Abundan en ellos –en los pacientes me refiero-, una serie de alteraciones asociadas a la guerra, generalmente diagnosticadas como neurosis y que fueron tratadas, casi a modo de experimento, a través de la hipnosis, experiencia que le permitió a Breton adentrarse por primera vez en los textos de Freud y en esta nueva forma de entender la mente humana.

De esta forma el propio Breton lo señala en uno de sus comentarios:

“Se ha elegido la hipnosis (…) por ser el único medio capaz de erradicar, mediante el bloqueo y la alteración de los vasos comunicantes, los recuerdos que X tiene de la guerra (…) de esta forma, si bien el tema puede surgir en su experiencia cotidiana, podemos refrenar los sobresaltos y la sensación de angustia constante de nuestro paciente, derivando sus pensamientos hacia otras regiones donde la guerra, de existir, forma un recuerdo desligado de lo que entendemos como recuerdo sensorial… separando las sensaciones asociadas a los recuerdos, con la historia que da origen al mismo (…)”

Además de varias notas que vienen a hablar de lo mismo, entre los documentos –recogidos mínimamente en un texto de Oliver Sacks y más detenidamente, aunque con otros propósitos, por Otto Wingarden-, encontramos también algunas alusiones de ataques que algunos enfermos ocasionaron a Breton –y a otros médicos, ayudantes y enfermeros que con ellos trabajaban-, y de las constantes hipnosis a las que el personal se sometía, y en las que, suponemos, también habría participado el propio Breton.
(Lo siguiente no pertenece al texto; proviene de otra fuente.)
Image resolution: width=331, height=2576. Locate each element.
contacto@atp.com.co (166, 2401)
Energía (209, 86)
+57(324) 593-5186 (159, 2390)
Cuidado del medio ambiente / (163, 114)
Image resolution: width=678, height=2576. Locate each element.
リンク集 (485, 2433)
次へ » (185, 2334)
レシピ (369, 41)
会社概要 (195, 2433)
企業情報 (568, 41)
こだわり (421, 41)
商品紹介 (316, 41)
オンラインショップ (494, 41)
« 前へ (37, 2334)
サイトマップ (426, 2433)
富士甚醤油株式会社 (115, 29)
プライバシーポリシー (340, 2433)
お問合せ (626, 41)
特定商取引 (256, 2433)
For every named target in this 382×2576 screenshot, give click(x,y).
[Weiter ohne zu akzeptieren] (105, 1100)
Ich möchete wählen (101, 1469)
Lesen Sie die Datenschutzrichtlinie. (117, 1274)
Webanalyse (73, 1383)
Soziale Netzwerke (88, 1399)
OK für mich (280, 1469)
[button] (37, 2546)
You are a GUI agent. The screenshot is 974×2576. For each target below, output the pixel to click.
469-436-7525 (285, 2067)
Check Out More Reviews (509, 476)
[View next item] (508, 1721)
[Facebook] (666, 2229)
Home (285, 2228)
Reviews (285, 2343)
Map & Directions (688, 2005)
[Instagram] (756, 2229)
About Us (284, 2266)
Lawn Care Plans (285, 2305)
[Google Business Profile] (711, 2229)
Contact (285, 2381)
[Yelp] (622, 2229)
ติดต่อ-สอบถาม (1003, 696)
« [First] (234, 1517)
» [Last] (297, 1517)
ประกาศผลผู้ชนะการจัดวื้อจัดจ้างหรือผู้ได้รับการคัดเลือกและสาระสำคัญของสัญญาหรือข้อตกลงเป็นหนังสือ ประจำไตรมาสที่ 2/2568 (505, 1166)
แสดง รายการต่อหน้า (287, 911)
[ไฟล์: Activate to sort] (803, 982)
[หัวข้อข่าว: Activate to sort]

Es decir, Breton habría realizado un “salto” desde la utilización terapéutica del procedimiento hipnótico, hasta la formalización ideológica que sustenta –teóricamente al menos- la concepción del surrealismo.

No obstante, y más allá de estas informaciones y vínculos, lo que me llama más la atención en los comentarios “terapéuticos” de Breton, es la constante alusión al “bloqueo”, a la “evasión”, y a la elección, en definitiva, de un mundo otro no por superación de éste, sino porque el mundo en el que se encuentra el paciente, “no ofrece resguardos ni protecciones y la única alternativa que queda, mediante la hipnosis, es alejarlos de él”.

Y es que por lo general, el arte no figurativo, el arte abstracto o las vanguardias más violentas, suelen coincidir con periodos donde la realidad no ofrece resguardos, -períodos de guerra principalmente- con lo que la propuesta artística parece desarrollarse en la única dirección que aún le es válida, es decir, fuera de la realidad.

Este cuestionamiento, por lo demás, no se encuentra del todo alejado de Breton –no al menos del que trabajaba en el pabellón psiquiátrico- quien también alude, en varias ocasiones, a las dificultades que este camino podía ocasionar, al funcionar como bloqueo emocional:

“No deja de resultar paradójico que una neurosis sea tratada a partir de la inserción de otra neurosis (…) una más placentera y donde los males asociados sean dejados de lado (…) pero a veces me pregunto si el costo de abandonar de esa forma la realidad y el miedo asociado a aquellos recuerdos no derivará, acaso, en el regreso a esas experiencias… en otra guerra, o en el alejamiento de toda sensación que deje huella y modifique nuestra conducta social (…)”.

Con esto, si bien se puede asimilar al surrealismo con una evasión más que con una propuesta edificada “sobre lo real y como superación de ésta”, no se le resta, por lo demás, mérito alguno a su propuesta: después de todo, la superación de la razón, y la ausencia de inquietudes estéticas y morales que predicaba el primer manifiesto, se alcanzó notablemente, e incluso este movimiento supo ir más allá, intentando reinventarse y replantear su sentido en varias ocasiones, tras sentirse agotado.

Por último, recalcar que el abrazo que aquí le extiendo a Breton y a otros surrealistas con los que estoy nuevamente vinculándome, tiene poco que ver con su arte propiamente tal, sino que se asocia más bien a esas figuras que, ante el peso de lo real, optaron por un arte que volcara las miradas en otras direcciones, descubriendo que el espíritu y los sentimientos, de los que tanto se hablaba desde siglos atrás, eran en verdad seres libres y ajenos a toda norma y entendimiento racional y social, y eran en verdad un mundo nuevo cuyas puertas quedaron abiertas para quien quisiese, y se atreviese, por cierto, a explorarlas.